• EXERCISE TASK
Give the following lines of the records as a Markdown table with the columns No. and Text, one numbered row per line and blank lines omitted: begin at the line that contains "arrow at the top", and stop after the line that contains "Action: (398, 368)".

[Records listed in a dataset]

'''

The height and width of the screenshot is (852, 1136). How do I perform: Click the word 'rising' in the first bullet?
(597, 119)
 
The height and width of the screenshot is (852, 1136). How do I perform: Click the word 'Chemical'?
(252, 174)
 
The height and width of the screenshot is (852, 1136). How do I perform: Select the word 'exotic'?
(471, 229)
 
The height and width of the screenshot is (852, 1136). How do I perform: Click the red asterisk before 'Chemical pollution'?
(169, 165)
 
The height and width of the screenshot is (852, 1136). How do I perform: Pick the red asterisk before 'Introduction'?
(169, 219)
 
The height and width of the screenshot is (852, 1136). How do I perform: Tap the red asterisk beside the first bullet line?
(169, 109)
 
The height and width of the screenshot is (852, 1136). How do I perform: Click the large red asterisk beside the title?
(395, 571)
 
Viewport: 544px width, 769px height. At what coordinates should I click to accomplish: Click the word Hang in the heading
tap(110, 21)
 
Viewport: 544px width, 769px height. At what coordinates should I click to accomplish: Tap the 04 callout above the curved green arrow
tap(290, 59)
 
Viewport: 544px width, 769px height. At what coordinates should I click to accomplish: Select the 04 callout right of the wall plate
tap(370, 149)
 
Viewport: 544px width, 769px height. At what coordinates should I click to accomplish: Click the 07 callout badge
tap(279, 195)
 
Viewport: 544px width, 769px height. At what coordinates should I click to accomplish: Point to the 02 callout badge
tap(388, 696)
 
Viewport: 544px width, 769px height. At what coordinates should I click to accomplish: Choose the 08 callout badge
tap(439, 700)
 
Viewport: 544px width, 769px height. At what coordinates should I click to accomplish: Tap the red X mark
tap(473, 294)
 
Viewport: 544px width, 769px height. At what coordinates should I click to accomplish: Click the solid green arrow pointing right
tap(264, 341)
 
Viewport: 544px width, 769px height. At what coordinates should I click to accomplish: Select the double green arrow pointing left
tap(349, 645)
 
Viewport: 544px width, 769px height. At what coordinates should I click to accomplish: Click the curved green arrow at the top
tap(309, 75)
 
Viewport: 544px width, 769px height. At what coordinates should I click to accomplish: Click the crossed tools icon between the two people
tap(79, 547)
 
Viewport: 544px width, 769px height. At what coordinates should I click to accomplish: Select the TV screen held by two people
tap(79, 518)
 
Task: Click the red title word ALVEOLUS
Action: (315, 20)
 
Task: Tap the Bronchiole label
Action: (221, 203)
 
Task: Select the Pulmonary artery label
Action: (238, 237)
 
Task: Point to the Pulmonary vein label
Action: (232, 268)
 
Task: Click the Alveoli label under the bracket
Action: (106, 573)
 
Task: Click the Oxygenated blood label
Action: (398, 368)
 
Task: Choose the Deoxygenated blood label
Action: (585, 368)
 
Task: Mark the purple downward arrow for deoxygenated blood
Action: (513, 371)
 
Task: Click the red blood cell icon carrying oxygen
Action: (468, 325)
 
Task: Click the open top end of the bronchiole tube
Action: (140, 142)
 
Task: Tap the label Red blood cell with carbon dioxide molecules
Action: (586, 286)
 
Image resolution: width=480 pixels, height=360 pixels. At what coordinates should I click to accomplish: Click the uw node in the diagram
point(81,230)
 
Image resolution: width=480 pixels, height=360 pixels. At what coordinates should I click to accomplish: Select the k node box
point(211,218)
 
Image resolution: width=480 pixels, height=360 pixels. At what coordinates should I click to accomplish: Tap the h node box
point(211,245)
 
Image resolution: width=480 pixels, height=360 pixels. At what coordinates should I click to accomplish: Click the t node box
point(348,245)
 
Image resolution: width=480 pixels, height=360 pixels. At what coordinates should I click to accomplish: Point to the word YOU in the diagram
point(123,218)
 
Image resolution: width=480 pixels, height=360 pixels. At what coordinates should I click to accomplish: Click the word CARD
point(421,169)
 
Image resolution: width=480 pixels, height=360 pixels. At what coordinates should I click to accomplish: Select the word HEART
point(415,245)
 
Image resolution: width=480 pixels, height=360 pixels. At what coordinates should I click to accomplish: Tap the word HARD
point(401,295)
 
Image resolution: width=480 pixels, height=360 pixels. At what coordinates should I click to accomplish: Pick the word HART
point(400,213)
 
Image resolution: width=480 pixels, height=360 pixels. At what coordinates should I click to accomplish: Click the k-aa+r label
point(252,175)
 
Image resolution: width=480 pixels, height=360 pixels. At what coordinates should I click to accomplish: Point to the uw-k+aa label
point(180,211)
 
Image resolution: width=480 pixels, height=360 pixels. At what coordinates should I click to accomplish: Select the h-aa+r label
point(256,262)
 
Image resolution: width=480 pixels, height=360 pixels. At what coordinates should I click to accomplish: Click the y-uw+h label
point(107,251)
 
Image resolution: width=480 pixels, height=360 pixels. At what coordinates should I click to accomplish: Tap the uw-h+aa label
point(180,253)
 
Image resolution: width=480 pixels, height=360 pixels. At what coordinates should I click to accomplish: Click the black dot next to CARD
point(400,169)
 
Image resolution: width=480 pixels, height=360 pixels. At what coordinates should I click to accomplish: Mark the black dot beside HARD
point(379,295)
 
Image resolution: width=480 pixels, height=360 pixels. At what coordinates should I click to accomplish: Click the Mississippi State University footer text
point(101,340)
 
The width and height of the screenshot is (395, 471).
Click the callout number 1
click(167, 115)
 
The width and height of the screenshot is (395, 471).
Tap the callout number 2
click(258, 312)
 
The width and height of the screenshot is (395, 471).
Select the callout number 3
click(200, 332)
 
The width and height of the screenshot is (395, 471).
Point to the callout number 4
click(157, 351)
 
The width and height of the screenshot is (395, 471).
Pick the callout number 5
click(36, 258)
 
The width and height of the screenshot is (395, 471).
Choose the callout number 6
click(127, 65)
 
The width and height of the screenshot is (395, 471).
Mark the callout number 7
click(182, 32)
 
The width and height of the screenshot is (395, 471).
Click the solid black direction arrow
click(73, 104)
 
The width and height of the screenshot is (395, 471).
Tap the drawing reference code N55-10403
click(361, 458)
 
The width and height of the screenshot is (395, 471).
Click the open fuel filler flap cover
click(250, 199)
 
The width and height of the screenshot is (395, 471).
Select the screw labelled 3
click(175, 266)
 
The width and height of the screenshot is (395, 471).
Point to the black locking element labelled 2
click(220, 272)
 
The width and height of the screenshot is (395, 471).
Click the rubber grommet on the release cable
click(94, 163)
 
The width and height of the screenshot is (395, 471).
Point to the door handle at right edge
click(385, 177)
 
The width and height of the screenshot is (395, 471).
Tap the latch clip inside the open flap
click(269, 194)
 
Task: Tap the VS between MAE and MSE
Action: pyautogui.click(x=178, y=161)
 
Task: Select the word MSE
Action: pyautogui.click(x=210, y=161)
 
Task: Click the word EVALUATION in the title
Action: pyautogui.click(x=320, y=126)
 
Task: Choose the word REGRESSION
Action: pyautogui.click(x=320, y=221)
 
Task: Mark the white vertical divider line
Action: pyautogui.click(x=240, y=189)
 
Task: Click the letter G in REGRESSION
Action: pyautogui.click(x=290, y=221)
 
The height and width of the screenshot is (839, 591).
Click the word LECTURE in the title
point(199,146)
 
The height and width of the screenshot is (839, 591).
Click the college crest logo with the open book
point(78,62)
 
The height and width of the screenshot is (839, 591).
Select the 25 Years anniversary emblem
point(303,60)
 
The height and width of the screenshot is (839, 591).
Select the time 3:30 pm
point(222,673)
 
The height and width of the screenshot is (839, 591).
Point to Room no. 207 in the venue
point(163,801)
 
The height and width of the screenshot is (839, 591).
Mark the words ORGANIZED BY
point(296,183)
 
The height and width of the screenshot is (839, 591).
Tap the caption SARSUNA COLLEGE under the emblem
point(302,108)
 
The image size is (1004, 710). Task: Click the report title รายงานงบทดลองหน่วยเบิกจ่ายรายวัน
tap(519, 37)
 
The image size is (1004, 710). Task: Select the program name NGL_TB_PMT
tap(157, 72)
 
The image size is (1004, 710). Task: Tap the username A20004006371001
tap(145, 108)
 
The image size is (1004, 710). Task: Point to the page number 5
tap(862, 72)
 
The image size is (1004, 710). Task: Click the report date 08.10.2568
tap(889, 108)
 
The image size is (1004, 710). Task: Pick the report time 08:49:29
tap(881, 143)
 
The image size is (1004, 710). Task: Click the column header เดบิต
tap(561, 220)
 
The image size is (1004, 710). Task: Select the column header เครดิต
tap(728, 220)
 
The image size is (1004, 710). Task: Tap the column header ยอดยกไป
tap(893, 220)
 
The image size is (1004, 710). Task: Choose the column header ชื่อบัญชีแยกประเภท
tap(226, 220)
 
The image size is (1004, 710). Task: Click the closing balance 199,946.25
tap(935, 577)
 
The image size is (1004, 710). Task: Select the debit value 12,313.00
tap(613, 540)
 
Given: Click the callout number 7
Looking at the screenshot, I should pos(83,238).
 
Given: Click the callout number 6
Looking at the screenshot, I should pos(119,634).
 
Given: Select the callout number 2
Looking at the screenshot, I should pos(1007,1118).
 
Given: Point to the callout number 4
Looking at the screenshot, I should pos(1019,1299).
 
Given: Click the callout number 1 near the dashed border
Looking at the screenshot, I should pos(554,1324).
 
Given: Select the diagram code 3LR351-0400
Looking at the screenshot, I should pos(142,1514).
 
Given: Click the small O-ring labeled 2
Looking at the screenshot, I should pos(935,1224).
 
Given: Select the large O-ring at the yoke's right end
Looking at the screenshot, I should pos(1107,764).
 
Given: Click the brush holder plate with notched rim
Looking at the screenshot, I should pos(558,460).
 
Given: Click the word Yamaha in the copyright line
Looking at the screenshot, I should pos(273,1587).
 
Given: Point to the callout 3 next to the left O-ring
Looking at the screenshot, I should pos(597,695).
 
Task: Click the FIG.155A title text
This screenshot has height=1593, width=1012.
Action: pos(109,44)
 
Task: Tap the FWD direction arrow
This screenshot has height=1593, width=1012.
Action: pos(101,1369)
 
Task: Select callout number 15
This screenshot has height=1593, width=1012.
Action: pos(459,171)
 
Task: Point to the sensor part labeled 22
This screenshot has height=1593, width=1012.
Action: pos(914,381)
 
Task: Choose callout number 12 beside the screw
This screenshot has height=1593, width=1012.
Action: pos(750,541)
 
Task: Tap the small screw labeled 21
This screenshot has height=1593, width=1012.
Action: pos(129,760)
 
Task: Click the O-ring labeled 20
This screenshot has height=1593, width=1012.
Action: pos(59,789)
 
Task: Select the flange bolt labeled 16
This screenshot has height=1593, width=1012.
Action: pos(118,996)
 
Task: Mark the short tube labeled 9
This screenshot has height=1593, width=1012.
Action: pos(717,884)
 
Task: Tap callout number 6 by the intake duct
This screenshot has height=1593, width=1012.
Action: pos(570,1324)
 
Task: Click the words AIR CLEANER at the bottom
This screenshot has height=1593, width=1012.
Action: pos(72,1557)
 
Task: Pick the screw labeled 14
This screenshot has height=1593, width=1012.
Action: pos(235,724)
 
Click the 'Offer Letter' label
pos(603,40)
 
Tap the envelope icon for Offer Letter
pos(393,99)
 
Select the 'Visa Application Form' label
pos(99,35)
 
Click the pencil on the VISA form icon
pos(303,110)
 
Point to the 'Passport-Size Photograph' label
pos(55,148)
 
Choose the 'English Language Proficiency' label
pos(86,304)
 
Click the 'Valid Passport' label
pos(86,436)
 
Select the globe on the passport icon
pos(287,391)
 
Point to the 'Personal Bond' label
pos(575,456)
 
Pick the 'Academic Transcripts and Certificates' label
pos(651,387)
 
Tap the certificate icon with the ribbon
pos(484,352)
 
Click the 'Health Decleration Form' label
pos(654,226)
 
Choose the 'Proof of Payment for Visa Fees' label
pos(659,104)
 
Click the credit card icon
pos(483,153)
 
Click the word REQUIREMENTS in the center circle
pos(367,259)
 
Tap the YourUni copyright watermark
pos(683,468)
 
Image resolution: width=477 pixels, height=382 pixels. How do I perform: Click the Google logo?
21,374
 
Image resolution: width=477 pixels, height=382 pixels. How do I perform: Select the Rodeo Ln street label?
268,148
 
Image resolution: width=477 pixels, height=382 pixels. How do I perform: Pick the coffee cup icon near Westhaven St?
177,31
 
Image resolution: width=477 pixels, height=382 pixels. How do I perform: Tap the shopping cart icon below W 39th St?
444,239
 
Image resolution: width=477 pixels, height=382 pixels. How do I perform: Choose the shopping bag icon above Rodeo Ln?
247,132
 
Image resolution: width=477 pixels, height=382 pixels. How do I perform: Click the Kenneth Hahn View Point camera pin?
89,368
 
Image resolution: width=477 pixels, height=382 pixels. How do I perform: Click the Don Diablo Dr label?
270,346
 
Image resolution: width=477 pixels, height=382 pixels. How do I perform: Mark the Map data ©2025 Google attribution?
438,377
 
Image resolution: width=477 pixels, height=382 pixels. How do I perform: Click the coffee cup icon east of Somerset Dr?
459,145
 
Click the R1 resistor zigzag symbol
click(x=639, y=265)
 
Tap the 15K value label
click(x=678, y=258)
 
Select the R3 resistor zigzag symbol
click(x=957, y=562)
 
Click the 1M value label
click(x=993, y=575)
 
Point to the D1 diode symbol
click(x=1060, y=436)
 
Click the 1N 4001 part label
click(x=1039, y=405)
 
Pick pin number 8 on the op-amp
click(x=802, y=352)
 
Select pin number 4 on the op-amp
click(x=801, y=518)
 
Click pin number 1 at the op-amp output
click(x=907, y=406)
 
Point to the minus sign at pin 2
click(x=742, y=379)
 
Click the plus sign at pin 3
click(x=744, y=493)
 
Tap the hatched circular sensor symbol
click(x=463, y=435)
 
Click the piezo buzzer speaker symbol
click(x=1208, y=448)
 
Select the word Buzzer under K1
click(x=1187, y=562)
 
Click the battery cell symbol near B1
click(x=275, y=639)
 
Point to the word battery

'''

• TASK SOLUTION
| No. | Text |
|---|---|
| 1 | Viewport: 544px width, 769px height. At what coordinates should I click to accomplish: Click the curved green arrow at the top |
| 2 | tap(309, 75) |
| 3 | Viewport: 544px width, 769px height. At what coordinates should I click to accomplish: Click the crossed tools icon between the two people |
| 4 | tap(79, 547) |
| 5 | Viewport: 544px width, 769px height. At what coordinates should I click to accomplish: Select the TV screen held by two people |
| 6 | tap(79, 518) |
| 7 | Task: Click the red title word ALVEOLUS |
| 8 | Action: (315, 20) |
| 9 | Task: Tap the Bronchiole label |
| 10 | Action: (221, 203) |
| 11 | Task: Select the Pulmonary artery label |
| 12 | Action: (238, 237) |
| 13 | Task: Point to the Pulmonary vein label |
| 14 | Action: (232, 268) |
| 15 | Task: Click the Alveoli label under the bracket |
| 16 | Action: (106, 573) |
| 17 | Task: Click the Oxygenated blood label |
| 18 | Action: (398, 368) |